* EXTRACT:

::::::::

9. There is nothing else like it – Films that can be said to be sui generis may be masterpieces or they may be garbage. Much like puzzle films, it is easy to simply throw everything but the kitchen sink into your films and hope something will stick with a viewer. There are subtle differences between real art and silliness and we must be careful not to confuse the two. Bujalski’s Funny Ha Ha doesn’t break new ground technically, thematically, or in terms of it’s mise en scene. As an experience, told with absolute attention to the twisting flowing nuances of it’s characters, it feels a million times more new than the latest groundbreaking piece of shit the Hollywood machine is offering at the multiplex.
10. It shows you a world you didn’t know existed or captures it’s time – This can apply to “world-building” sci-fi flicks, or to some people’s approach to viewing world cinema. If Kiarostami’s films are great, and I think they are, it has nothing to do with introducing some westerner to Iranian culture. That is the least of what makes his cinema great. The greatness comes from his reminding us about human nature, not transient culture. Similarly, capturing a period of time is for time-capsules. Art should capture emotions and feelings which will be around for all time. Art does not transport us away from the world like a spaceship but rather sends us hurtling down to earth from the spacey recesses of our consciousness only to rise with greater perceptions about ourselves and those all around us.
11. It’s “political.” This is often a way of stating that a film examines poor or disenfranchised people and the issues that plague them. These may be virtues in a politician but they are weak qualitative measures for a poet or filmmaker. Shakespeare, Henry James and Cassavetes have all been criticized for focusing on Kings, rich people or middle-class concerns. What these artists and any great artist understand, even if they can’t verbally articulate it, is that the politics of the heart, mind and soul are the most important concerns for a work of art. Charles Burnett’s Killer of Sheep isn’t important because it shows the plight of an undervalued segment of society, it is great because it depicts the interior conflict in its characters situation through the exterior difficulties they have with expressing their desires and frustrations and turning desire into practical power.

::::::::

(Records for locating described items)
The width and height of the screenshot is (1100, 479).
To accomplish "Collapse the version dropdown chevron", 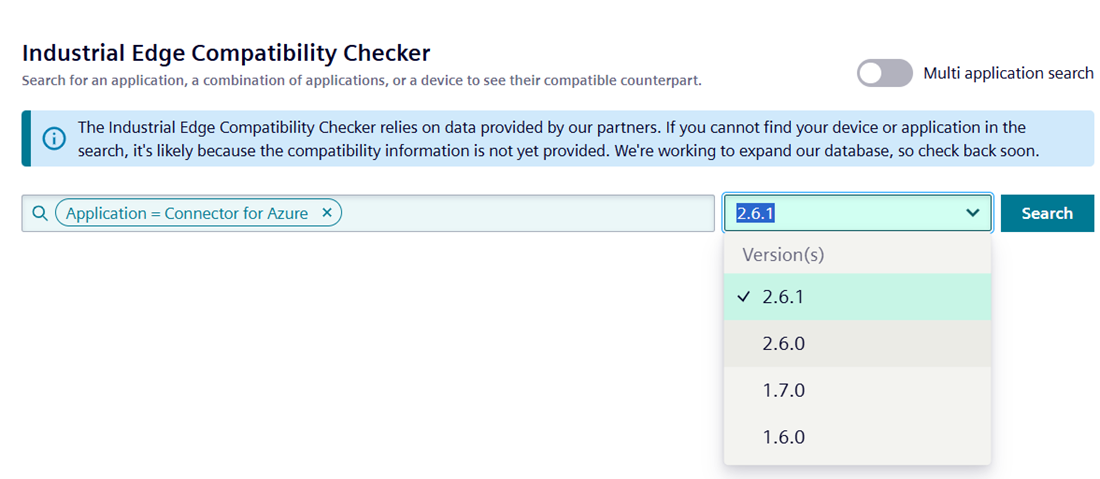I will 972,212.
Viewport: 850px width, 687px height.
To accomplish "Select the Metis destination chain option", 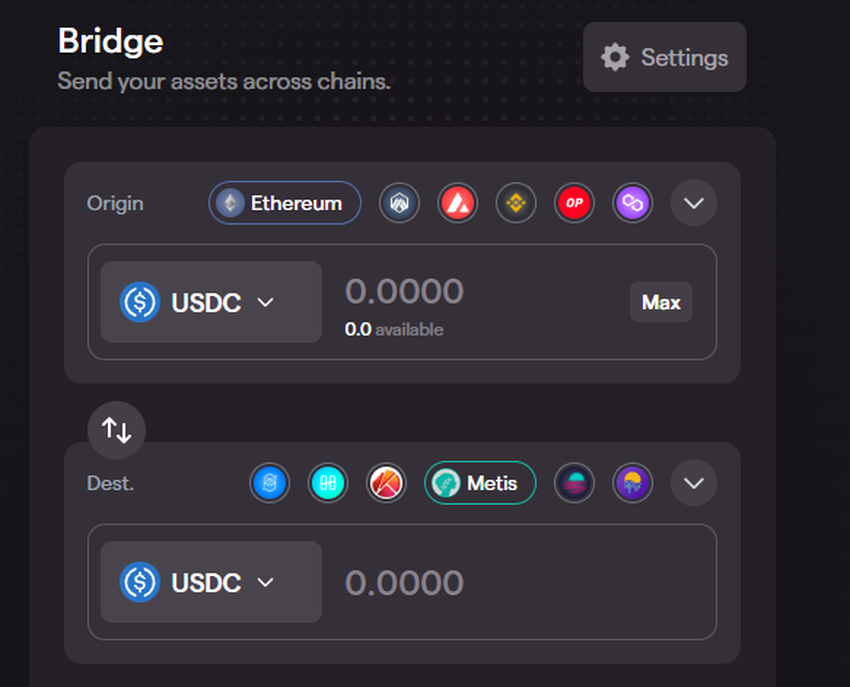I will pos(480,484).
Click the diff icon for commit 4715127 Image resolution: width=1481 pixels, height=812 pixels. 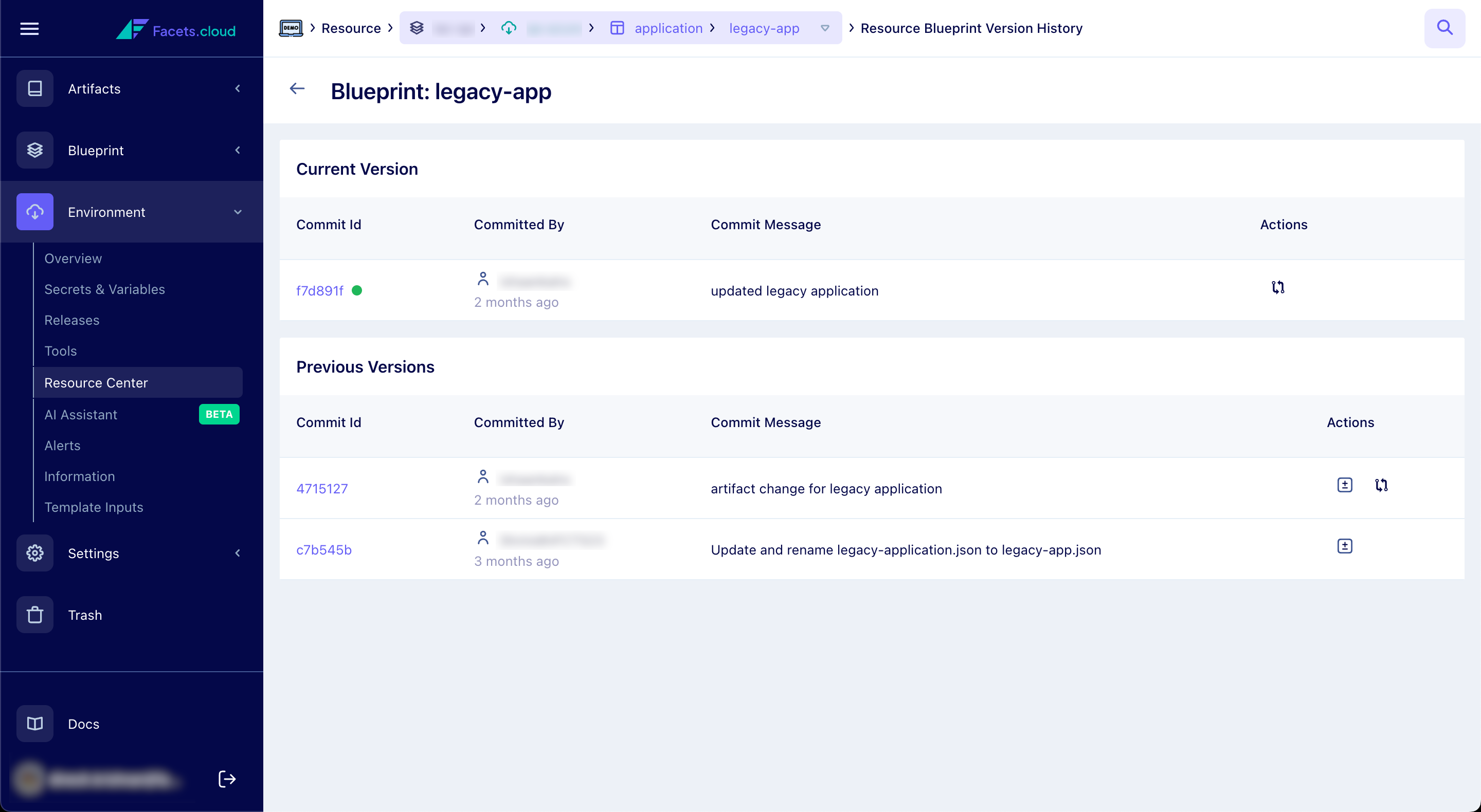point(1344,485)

::::::::

* WHAT IS ASKED:
A - Set down the stretch of the film essay from "9. There is" through "at the multiplex.", copying it word for word.
B - List every person named in the film essay.

* RESULTS BY TASK:
A -
9. There is nothing else like it – Films that can be said to be sui generis may be masterpieces or they may be garbage. Much like puzzle films, it is easy to simply throw everything but the kitchen sink into your films and hope something will stick with a viewer. There are subtle differences between real art and silliness and we must be careful not to confuse the two. Bujalski’s Funny Ha Ha doesn’t break new ground technically, thematically, or in terms of it’s mise en scene. As an experience, told with absolute attention to the twisting flowing nuances of it’s characters, it feels a million times more new than the latest groundbreaking piece of shit the Hollywood machine is offering at the multiplex.

B -
Bujalski
Kiarostami
Shakespeare
Henry James
Cassavetes
Charles Burnett